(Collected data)
- Opening Delimiter -

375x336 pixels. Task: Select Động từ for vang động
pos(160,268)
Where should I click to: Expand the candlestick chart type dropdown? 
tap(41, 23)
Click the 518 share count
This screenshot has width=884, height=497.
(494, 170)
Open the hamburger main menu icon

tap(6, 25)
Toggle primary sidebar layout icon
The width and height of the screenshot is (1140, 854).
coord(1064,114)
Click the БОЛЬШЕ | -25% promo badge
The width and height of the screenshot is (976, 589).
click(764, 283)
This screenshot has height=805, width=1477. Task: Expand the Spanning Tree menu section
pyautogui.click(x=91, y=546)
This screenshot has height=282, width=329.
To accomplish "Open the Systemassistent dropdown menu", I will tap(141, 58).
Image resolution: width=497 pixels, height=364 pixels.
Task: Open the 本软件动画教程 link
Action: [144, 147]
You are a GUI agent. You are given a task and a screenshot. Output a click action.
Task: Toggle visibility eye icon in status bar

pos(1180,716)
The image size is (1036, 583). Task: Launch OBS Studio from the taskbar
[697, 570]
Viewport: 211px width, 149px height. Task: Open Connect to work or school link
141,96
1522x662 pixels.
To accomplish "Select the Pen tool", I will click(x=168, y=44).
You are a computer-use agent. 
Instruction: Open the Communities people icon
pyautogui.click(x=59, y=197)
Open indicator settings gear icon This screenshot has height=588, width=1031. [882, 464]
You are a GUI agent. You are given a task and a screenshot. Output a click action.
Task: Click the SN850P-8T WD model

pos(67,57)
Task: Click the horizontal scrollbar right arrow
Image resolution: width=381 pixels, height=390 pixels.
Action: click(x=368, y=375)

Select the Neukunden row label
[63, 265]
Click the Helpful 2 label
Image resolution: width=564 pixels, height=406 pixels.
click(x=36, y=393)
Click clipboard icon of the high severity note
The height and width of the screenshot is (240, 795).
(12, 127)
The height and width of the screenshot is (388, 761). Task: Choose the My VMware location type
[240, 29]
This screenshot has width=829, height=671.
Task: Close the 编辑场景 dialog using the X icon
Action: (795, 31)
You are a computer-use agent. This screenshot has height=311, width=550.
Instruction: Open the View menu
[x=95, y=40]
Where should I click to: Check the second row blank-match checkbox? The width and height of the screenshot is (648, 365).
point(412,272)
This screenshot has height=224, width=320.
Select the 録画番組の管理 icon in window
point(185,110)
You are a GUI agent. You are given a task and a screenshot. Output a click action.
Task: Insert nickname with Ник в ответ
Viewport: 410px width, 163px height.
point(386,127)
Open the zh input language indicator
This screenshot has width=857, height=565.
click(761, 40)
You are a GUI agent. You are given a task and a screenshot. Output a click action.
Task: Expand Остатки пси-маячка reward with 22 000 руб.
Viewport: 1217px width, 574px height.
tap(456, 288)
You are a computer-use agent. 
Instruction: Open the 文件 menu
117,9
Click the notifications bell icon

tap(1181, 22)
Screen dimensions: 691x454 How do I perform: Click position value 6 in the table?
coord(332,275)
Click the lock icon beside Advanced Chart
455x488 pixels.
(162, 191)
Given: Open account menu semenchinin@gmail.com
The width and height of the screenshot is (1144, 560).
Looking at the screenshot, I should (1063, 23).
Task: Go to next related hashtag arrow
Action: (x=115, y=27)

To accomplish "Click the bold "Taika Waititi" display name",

- Closing Delimiter -

→ **TASK REQUIREMENTS**
Reprint the data above from the opening line to the line holding "This screenshot has height=282, width=329.", inclusive, and nothing else.

→ **WRITTEN ANSWER**
375x336 pixels. Task: Select Động từ for vang động
pos(160,268)
Where should I click to: Expand the candlestick chart type dropdown? 
tap(41, 23)
Click the 518 share count
This screenshot has width=884, height=497.
(494, 170)
Open the hamburger main menu icon

tap(6, 25)
Toggle primary sidebar layout icon
The width and height of the screenshot is (1140, 854).
coord(1064,114)
Click the БОЛЬШЕ | -25% promo badge
The width and height of the screenshot is (976, 589).
click(764, 283)
This screenshot has height=805, width=1477. Task: Expand the Spanning Tree menu section
pyautogui.click(x=91, y=546)
This screenshot has height=282, width=329.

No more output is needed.